Full steam ahead at Wetheringsett railway museum
Hundreds of people visited the Mid Suffolk Light Railway in Wetheringsett last weekend to see two of the country’s rarest locomotives in action.
A mix of families and enthusiasts arrived at the railway museum in Brockford on Sunday and Monday for the Bank Holiday Bash event to watch the two Y7 class veterans in action, as well being entertained by popular Suffolk singer, Annie, and some Morris dancers.
The 1923 Y7 class number 985 engine was joined by the 1891 Y7 class number 1310, which were both built to a North Eastern Railway design.
The two engines travelled the heritage railway’s one quarter mile track each day, which marked a ‘real coup’ for the museum, known locally as Middy, and its visitors.

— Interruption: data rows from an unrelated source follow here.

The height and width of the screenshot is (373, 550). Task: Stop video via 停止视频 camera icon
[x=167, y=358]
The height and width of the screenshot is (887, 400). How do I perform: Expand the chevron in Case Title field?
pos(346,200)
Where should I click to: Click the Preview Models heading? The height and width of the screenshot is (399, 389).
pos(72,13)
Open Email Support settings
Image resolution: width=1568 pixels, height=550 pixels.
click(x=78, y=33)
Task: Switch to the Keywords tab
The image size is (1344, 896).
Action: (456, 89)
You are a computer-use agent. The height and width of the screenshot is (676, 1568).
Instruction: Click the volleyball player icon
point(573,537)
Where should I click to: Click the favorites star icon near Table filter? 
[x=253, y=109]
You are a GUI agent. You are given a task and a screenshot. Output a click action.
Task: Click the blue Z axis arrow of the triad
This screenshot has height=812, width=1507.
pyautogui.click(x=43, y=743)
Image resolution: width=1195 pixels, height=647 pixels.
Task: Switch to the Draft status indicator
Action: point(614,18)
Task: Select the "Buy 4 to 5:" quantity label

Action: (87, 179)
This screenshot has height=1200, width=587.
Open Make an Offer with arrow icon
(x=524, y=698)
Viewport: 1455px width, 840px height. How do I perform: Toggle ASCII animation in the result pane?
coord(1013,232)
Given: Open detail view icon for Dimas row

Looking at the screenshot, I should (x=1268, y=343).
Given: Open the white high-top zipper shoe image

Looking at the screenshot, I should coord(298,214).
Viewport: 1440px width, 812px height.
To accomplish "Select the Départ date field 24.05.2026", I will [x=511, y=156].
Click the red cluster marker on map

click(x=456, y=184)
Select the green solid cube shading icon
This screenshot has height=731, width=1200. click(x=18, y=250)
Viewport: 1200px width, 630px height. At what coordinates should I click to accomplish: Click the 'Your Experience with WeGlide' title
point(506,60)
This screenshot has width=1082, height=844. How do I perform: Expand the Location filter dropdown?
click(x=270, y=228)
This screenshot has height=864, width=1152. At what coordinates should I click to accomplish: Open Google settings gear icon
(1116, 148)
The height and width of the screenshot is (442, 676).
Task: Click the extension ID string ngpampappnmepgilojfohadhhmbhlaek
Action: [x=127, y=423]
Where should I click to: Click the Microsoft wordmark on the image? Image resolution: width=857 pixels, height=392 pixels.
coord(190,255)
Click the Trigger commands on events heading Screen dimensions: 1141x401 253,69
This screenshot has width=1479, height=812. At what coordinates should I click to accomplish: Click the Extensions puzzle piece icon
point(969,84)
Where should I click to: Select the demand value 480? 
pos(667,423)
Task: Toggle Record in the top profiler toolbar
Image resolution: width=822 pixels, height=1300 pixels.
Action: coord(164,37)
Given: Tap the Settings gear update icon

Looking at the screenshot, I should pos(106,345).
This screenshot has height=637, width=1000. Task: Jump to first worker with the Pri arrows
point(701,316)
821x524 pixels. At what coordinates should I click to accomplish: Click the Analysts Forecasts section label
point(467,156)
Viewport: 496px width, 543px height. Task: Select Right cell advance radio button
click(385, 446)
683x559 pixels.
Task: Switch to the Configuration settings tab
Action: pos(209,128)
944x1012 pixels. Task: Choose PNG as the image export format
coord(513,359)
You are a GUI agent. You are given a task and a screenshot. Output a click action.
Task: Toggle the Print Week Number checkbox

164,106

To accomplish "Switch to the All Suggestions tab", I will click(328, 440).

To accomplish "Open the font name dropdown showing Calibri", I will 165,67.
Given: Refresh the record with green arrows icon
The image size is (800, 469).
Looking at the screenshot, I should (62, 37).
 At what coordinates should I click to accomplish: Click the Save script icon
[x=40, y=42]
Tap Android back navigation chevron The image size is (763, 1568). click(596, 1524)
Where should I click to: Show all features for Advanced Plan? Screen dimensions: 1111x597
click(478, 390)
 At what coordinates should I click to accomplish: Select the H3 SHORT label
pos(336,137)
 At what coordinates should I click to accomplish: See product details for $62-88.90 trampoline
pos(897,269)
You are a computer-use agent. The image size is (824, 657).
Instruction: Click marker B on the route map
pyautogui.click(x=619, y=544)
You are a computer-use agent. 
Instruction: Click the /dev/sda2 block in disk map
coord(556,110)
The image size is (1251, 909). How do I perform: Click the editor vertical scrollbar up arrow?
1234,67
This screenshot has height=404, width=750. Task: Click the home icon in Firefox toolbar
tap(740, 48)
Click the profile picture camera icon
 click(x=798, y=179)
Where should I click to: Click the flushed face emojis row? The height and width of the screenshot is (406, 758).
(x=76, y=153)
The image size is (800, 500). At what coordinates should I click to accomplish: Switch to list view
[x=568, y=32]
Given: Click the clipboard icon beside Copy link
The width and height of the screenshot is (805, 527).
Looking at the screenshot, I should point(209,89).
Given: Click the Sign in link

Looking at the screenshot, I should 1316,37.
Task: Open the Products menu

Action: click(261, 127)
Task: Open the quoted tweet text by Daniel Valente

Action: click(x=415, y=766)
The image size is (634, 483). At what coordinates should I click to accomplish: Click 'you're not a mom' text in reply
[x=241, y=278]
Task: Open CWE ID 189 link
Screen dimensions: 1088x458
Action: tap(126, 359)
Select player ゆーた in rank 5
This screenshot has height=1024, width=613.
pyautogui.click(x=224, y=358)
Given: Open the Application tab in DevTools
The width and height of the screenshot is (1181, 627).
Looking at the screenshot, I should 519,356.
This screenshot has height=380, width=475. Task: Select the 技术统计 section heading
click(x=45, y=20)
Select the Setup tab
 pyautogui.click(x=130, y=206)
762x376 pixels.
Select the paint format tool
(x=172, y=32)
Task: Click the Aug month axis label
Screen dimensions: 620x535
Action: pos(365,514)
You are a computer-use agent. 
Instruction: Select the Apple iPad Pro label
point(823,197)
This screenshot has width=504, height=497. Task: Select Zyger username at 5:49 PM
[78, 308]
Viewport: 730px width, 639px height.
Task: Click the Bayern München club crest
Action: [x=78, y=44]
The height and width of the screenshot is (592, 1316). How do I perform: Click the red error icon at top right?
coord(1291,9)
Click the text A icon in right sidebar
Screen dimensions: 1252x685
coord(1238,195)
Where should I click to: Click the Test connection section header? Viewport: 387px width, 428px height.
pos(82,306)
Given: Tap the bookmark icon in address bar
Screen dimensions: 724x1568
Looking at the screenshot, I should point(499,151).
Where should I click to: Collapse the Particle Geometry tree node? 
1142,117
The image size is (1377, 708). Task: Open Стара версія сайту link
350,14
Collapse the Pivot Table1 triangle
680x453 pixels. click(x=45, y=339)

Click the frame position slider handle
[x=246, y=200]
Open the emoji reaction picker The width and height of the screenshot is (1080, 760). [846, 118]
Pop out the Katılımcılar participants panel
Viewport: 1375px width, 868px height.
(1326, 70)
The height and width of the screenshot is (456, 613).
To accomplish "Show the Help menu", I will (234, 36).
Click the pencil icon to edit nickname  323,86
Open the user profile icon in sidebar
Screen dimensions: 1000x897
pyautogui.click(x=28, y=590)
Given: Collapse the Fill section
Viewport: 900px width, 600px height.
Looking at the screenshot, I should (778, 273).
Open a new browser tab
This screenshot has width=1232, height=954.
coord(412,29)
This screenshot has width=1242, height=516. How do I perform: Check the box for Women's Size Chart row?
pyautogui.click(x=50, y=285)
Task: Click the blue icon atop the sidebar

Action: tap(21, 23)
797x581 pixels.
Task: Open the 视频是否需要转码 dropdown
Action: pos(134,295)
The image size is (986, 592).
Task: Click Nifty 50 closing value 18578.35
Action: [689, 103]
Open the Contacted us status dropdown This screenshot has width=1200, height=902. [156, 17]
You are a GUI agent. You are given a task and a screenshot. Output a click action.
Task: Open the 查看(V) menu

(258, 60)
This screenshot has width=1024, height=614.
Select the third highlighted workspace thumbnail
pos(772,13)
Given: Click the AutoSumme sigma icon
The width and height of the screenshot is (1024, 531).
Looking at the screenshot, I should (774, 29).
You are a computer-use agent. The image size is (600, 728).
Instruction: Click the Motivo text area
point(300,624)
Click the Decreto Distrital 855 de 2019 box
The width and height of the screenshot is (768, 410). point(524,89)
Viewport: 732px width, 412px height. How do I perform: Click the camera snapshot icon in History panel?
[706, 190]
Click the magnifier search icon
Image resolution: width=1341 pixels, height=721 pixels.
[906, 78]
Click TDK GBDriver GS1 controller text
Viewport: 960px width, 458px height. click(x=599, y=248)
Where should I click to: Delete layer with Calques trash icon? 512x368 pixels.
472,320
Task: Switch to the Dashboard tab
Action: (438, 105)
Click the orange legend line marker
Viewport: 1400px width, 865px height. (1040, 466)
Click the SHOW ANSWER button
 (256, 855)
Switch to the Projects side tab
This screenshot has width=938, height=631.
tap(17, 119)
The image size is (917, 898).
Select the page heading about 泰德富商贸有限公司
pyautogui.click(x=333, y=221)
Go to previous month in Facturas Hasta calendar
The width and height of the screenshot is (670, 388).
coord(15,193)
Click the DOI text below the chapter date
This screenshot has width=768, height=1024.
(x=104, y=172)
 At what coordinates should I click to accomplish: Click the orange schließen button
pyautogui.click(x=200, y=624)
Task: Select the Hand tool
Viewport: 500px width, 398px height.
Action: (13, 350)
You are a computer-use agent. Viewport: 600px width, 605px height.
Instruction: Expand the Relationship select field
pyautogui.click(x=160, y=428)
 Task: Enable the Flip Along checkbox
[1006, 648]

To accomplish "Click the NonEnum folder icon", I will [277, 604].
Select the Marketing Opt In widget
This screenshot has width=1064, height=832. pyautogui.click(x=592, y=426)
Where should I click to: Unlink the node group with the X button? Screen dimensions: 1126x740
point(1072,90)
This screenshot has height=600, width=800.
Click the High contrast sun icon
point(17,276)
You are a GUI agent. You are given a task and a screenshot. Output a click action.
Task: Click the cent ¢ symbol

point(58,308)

“Of all steam engines, considering these were two humble little shunters, they have survived the longest, through a combination of their construction, and luck,” said John Reeve, Mid Suffolk Light Railway’s marketing manager.
“They were both small dock shunters originally, with the 1310 working later in the coal industry and the 985 working as a shunter at Stratford Works.
“It is the first time we have had two engines built by mainline companies running at the museum since the line closed in 1952, and a real coup.”
The 985 engine, which is privately owned, has been based at the museum the past 18 months.
The 1310 was a visitor from Middleton Railway in Leeds.
Last weekend’s event marked the end of Middy’s summer season of ‘steam days’ when visitors can see the locomotives in action.
The 1310 will be staying a little longer, however, ready for the museum’s Grand Steam Gala on September 9 and 10 which is the most important fund-raising event for railway museum with its three resident engines.
It will also feature steam rollers, a five inch gauge steam railway giving passenger rides and a showman’s engine powering a real ale bar
For more information, visit www.mslr.org.uk.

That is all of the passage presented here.